TASK PROMPT: Convert the lines below into a Markdown table with the columns Row and Line, numbering each row and omitting blank lines.

INPUT MATERIAL:

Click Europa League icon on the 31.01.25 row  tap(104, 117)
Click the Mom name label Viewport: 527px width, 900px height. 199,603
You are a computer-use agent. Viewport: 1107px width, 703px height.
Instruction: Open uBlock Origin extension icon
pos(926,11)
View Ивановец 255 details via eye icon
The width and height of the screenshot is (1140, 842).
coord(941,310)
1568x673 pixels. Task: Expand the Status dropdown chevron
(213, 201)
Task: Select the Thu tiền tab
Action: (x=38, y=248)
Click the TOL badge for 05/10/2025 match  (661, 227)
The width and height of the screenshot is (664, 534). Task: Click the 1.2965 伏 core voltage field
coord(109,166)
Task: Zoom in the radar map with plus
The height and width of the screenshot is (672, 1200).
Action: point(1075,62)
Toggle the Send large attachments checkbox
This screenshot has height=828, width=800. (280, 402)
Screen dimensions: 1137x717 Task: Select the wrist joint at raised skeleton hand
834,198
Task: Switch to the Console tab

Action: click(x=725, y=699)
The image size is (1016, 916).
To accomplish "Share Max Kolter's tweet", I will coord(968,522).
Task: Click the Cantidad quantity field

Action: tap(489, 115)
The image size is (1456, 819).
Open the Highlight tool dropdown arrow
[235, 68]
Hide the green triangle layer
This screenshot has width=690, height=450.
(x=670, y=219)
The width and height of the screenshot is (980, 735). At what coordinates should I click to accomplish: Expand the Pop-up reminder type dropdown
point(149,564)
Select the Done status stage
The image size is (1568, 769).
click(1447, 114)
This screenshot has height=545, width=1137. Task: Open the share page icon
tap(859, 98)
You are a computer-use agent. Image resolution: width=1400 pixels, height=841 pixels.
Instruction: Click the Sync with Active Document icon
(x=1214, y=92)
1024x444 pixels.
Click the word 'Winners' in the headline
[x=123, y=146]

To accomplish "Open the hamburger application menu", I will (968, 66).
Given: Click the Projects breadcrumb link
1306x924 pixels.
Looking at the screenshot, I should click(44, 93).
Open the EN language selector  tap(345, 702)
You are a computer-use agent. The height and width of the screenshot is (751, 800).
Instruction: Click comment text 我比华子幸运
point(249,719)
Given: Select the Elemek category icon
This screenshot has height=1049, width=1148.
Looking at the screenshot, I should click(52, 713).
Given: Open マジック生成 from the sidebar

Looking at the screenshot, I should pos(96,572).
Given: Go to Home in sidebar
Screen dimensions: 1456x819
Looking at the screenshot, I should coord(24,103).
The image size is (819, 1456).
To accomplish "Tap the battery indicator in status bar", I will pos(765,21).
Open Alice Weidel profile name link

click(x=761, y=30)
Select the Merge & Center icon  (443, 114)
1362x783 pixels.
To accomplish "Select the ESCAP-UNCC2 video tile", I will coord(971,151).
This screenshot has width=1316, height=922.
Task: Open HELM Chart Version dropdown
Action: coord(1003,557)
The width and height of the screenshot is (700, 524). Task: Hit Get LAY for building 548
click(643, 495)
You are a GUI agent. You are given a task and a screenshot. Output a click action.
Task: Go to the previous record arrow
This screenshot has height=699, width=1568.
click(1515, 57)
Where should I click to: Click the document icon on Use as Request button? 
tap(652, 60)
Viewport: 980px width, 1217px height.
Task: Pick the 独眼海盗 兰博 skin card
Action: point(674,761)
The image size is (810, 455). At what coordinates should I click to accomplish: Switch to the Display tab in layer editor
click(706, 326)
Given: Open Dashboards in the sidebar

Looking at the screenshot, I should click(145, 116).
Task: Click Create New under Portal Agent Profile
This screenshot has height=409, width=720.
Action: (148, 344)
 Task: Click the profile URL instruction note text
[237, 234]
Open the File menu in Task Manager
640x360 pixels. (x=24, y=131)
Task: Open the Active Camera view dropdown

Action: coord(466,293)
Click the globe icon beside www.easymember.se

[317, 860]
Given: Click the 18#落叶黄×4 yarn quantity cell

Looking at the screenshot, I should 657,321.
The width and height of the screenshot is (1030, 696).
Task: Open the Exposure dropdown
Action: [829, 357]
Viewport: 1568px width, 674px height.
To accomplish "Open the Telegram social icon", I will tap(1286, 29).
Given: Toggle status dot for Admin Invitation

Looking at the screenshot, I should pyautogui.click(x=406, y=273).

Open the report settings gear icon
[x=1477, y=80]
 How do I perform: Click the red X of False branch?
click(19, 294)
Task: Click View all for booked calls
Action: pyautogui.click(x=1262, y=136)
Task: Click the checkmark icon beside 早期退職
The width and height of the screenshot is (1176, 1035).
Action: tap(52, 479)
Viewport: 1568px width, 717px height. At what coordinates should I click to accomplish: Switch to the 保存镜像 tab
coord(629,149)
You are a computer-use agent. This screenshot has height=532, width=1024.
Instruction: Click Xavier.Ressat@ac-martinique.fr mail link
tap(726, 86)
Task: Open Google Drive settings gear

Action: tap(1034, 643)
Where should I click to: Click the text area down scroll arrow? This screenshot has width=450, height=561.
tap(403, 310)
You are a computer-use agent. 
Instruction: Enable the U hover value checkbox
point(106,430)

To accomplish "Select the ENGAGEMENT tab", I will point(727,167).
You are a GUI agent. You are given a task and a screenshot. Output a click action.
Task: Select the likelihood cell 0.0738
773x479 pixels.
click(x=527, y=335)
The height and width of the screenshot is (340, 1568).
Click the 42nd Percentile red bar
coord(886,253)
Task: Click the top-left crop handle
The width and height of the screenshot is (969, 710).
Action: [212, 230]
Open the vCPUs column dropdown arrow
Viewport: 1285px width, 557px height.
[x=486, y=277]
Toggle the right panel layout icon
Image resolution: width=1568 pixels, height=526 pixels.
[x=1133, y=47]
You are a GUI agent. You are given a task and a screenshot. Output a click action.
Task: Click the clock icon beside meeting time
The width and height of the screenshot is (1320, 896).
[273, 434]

SOLUTION FOR THIS PROBLEM:
| Row | Line |
|---|---|
| 1 | Click Europa League icon on the 31.01.25 row  tap(104, 117) |
| 2 | Click the Mom name label Viewport: 527px width, 900px height. 199,603 |
| 3 | You are a computer-use agent. Viewport: 1107px width, 703px height. |
| 4 | Instruction: Open uBlock Origin extension icon |
| 5 | pos(926,11) |
| 6 | View Ивановец 255 details via eye icon |
| 7 | The width and height of the screenshot is (1140, 842). |
| 8 | coord(941,310) |
| 9 | 1568x673 pixels. Task: Expand the Status dropdown chevron |
| 10 | (213, 201) |
| 11 | Task: Select the Thu tiền tab |
| 12 | Action: (x=38, y=248) |
| 13 | Click the TOL badge for 05/10/2025 match  (661, 227) |
| 14 | The width and height of the screenshot is (664, 534). Task: Click the 1.2965 伏 core voltage field |
| 15 | coord(109,166) |
| 16 | Task: Zoom in the radar map with plus |
| 17 | The height and width of the screenshot is (672, 1200). |
| 18 | Action: point(1075,62) |
| 19 | Toggle the Send large attachments checkbox |
| 20 | This screenshot has height=828, width=800. (280, 402) |
| 21 | Screen dimensions: 1137x717 Task: Select the wrist joint at raised skeleton hand |
| 22 | 834,198 |
| 23 | Task: Switch to the Console tab |
| 24 | Action: click(x=725, y=699) |
| 25 | The image size is (1016, 916). |
| 26 | To accomplish "Share Max Kolter's tweet", I will coord(968,522). |
| 27 | Task: Click the Cantidad quantity field |
| 28 | Action: tap(489, 115) |
| 29 | The image size is (1456, 819). |
| 30 | Open the Highlight tool dropdown arrow |
| 31 | [235, 68] |
| 32 | Hide the green triangle layer |
| 33 | This screenshot has width=690, height=450. |
| 34 | (x=670, y=219) |
| 35 | The width and height of the screenshot is (980, 735). At what coordinates should I click to accomplish: Expand the Pop-up reminder type dropdown |
| 36 | point(149,564) |
| 37 | Select the Done status stage |
| 38 | The image size is (1568, 769). |
| 39 | click(1447, 114) |
| 40 | This screenshot has height=545, width=1137. Task: Open the share page icon |
| 41 | tap(859, 98) |
| 42 | You are a computer-use agent. Image resolution: width=1400 pixels, height=841 pixels. |
| 43 | Instruction: Click the Sync with Active Document icon |
| 44 | (x=1214, y=92) |
| 45 | 1024x444 pixels. |
| 46 | Click the word 'Winners' in the headline |
| 47 | [x=123, y=146] |
| 48 | To accomplish "Open the hamburger application menu", I will (968, 66). |
| 49 | Given: Click the Projects breadcrumb link |
| 50 | 1306x924 pixels. |
| 51 | Looking at the screenshot, I should click(44, 93). |
| 52 | Open the EN language selector  tap(345, 702) |
| 53 | You are a computer-use agent. The height and width of the screenshot is (751, 800). |
| 54 | Instruction: Click comment text 我比华子幸运 |
| 55 | point(249,719) |
| 56 | Given: Select the Elemek category icon |
| 57 | This screenshot has height=1049, width=1148. |
| 58 | Looking at the screenshot, I should click(52, 713). |
| 59 | Given: Open マジック生成 from the sidebar |
| 60 | Looking at the screenshot, I should pos(96,572). |
| 61 | Given: Go to Home in sidebar |
| 62 | Screen dimensions: 1456x819 |
| 63 | Looking at the screenshot, I should coord(24,103). |
| 64 | The image size is (819, 1456). |
| 65 | To accomplish "Tap the battery indicator in status bar", I will pos(765,21). |
| 66 | Open Alice Weidel profile name link |
| 67 | click(x=761, y=30) |
| 68 | Select the Merge & Center icon  (443, 114) |
| 69 | 1362x783 pixels. |
| 70 | To accomplish "Select the ESCAP-UNCC2 video tile", I will coord(971,151). |
| 71 | This screenshot has width=1316, height=922. |
| 72 | Task: Open HELM Chart Version dropdown |
| 73 | Action: coord(1003,557) |
| 74 | The width and height of the screenshot is (700, 524). Task: Hit Get LAY for building 548 |
| 75 | click(643, 495) |
| 76 | You are a GUI agent. You are given a task and a screenshot. Output a click action. |
| 77 | Task: Go to the previous record arrow |
| 78 | This screenshot has height=699, width=1568. |
| 79 | click(1515, 57) |
| 80 | Where should I click to: Click the document icon on Use as Request button?  |
| 81 | tap(652, 60) |
| 82 | Viewport: 980px width, 1217px height. |
| 83 | Task: Pick the 独眼海盗 兰博 skin card |
| 84 | Action: point(674,761) |
| 85 | The image size is (810, 455). At what coordinates should I click to accomplish: Switch to the Display tab in layer editor |
| 86 | click(706, 326) |
| 87 | Given: Open Dashboards in the sidebar |
| 88 | Looking at the screenshot, I should click(145, 116). |
| 89 | Task: Click Create New under Portal Agent Profile |
| 90 | This screenshot has height=409, width=720. |
| 91 | Action: (148, 344) |
| 92 |  Task: Click the profile URL instruction note text |
| 93 | [237, 234] |
| 94 | Open the File menu in Task Manager |
| 95 | 640x360 pixels. (x=24, y=131) |
| 96 | Task: Open the Active Camera view dropdown |
| 97 | Action: coord(466,293) |
| 98 | Click the globe icon beside www.easymember.se |
| 99 | [317, 860] |
| 100 | Given: Click the 18#落叶黄×4 yarn quantity cell |
| 101 | Looking at the screenshot, I should 657,321. |
| 102 | The width and height of the screenshot is (1030, 696). |
| 103 | Task: Open the Exposure dropdown |
| 104 | Action: [829, 357] |
| 105 | Viewport: 1568px width, 674px height. |
| 106 | To accomplish "Open the Telegram social icon", I will tap(1286, 29). |
| 107 | Given: Toggle status dot for Admin Invitation |
| 108 | Looking at the screenshot, I should pyautogui.click(x=406, y=273). |
| 109 | Open the report settings gear icon |
| 110 | [x=1477, y=80] |
| 111 |  How do I perform: Click the red X of False branch? |
| 112 | click(19, 294) |
| 113 | Task: Click View all for booked calls |
| 114 | Action: pyautogui.click(x=1262, y=136) |
| 115 | Task: Click the checkmark icon beside 早期退職 |
| 116 | The width and height of the screenshot is (1176, 1035). |
| 117 | Action: tap(52, 479) |
| 118 | Viewport: 1568px width, 717px height. At what coordinates should I click to accomplish: Switch to the 保存镜像 tab |
| 119 | coord(629,149) |
| 120 | You are a computer-use agent. This screenshot has height=532, width=1024. |
| 121 | Instruction: Click Xavier.Ressat@ac-martinique.fr mail link |
| 122 | tap(726, 86) |
| 123 | Task: Open Google Drive settings gear |
| 124 | Action: tap(1034, 643) |
| 125 | Where should I click to: Click the text area down scroll arrow? This screenshot has width=450, height=561. |
| 126 | tap(403, 310) |
| 127 | You are a computer-use agent.  |
| 128 | Instruction: Enable the U hover value checkbox |
| 129 | point(106,430) |
| 130 | To accomplish "Select the ENGAGEMENT tab", I will point(727,167). |
| 131 | You are a GUI agent. You are given a task and a screenshot. Output a click action. |
| 132 | Task: Select the likelihood cell 0.0738 |
| 133 | 773x479 pixels. |
| 134 | click(x=527, y=335) |
| 135 | The height and width of the screenshot is (340, 1568). |
| 136 | Click the 42nd Percentile red bar |
| 137 | coord(886,253) |
| 138 | Task: Click the top-left crop handle |
| 139 | The width and height of the screenshot is (969, 710). |
| 140 | Action: [212, 230] |
| 141 | Open the vCPUs column dropdown arrow |
| 142 | Viewport: 1285px width, 557px height. |
| 143 | [x=486, y=277] |
| 144 | Toggle the right panel layout icon |
| 145 | Image resolution: width=1568 pixels, height=526 pixels. |
| 146 | [x=1133, y=47] |
| 147 | You are a GUI agent. You are given a task and a screenshot. Output a click action. |
| 148 | Task: Click the clock icon beside meeting time |
| 149 | The width and height of the screenshot is (1320, 896). |
| 150 | [273, 434] |